Why Work From Home is a Two-Way Street?

Why Work From Home is a Two-Way Street?

Why Work From Home is a Two-Way Street?

Many organizations have been forced to adopt remote working policies whether they like it or not. Remote work is here to stay.

I travelled to my hometown just a few days before the national lockdown of India. I feel extremely grateful and happy to be with my family in these tough times. May God bless my employer - who supported me through that decision. They didn't question me how I will work when I travel to a small town where continuous electricity and internet are not a guarantee. This kind of trust comes from a very strong relationship between the two of us.

When I arrived home, my mom asked me how will I do homework for so long from here? (By homework, she meant, Work From Home!)

We are living in a different world today where staying home is the best service we can do to our planet. Many of us in the IT era have the luxury (and sometimes pain) of working from home. Companies are finding technology solutions to deal with this new kind of co-working space, where everyone is in their home, yet connected and working. Managers are finding ways to keep track of daily or weekly progress. Senior management team are going under extreme pressures of dealing with dwindling profits or no sales, and figuring out how to still pay fixed bills.
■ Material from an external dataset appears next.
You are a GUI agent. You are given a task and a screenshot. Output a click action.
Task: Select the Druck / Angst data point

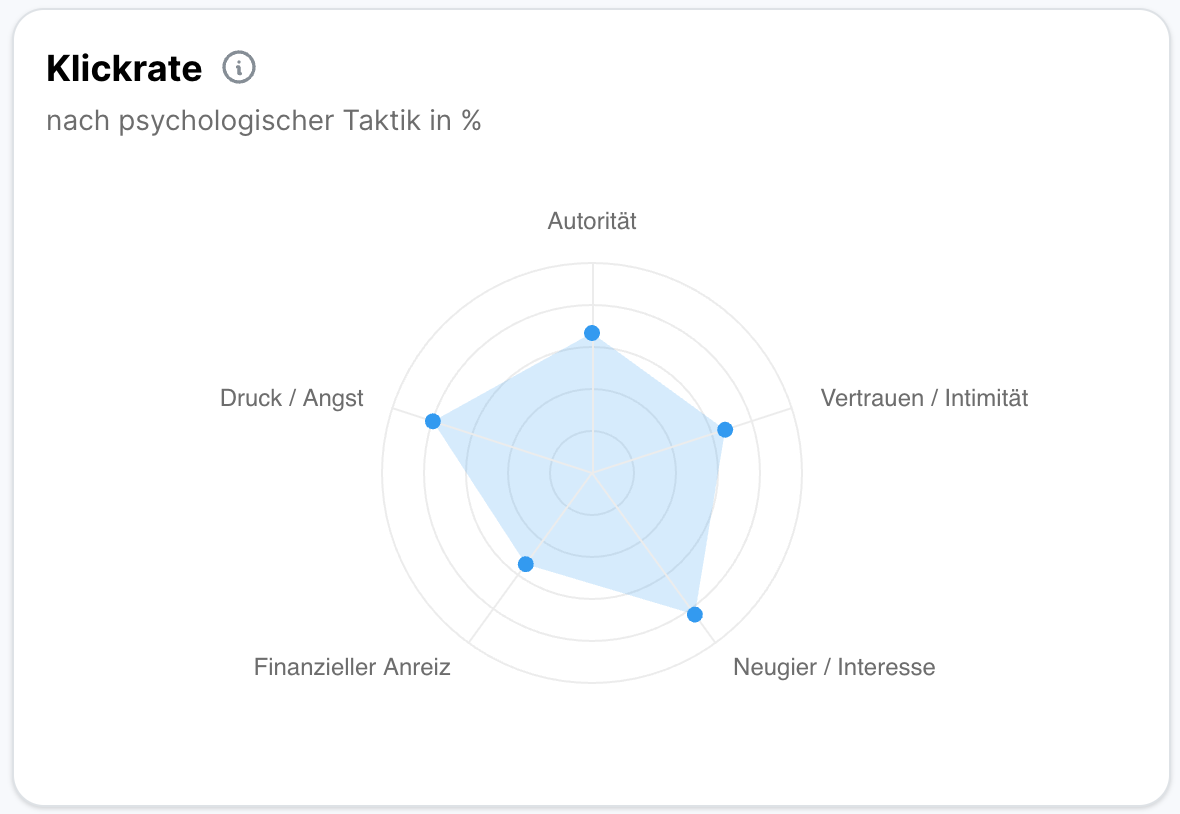coord(433,421)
The employees at home are also dealing with this sudden change in life. Many of us are around our young kids 24x7 for the first time for that many days in a row or are taking care of someone sick in the family or elderly family members. There are several glitches with internet connection or sometimes even with electricity too.

So how do we make sure that we are able to work from home without compromising on the quality of the work?

First of all, it is important to note that Work From Home is a two-way street. As much as employers need us to continue to work from home so the businesses are not affected, we also need our salaries to flow every month so our financial health remains sane. And for that to happen, we have to work from home indeed.

This post is not going to offer a technology solution. It is going to open your eyes to a stark reality. How do we build an effective Work From Home Culture -

  1. Be grateful - If you still have a job or business, or even food to eat, and a bed to sleep on, be grateful. Period!
  2. Be sensitive - Anyone in your team (colleagues or boss or reportee) maybe going through a tough time, or just scared. Acknowledge that. If someone in your team has always been a top performer, they won't suddenly become irresponsible. If your boss has always been empathetic, she wouldn't become a bad person in a week. Be sensitive to others' mood swings, worries, troubles, afflictions or just lethargy. What they are feeling today, you may have felt yesterday.
  3. Don't judge - Not everyone can adapt to changes quickly. Don't judge them in past week's performance. Give them time to settle down.
  4. Help others - If you see some of your colleagues are not able to make it to a call or complete task because of some genuine problem at their home, offer a helping hand.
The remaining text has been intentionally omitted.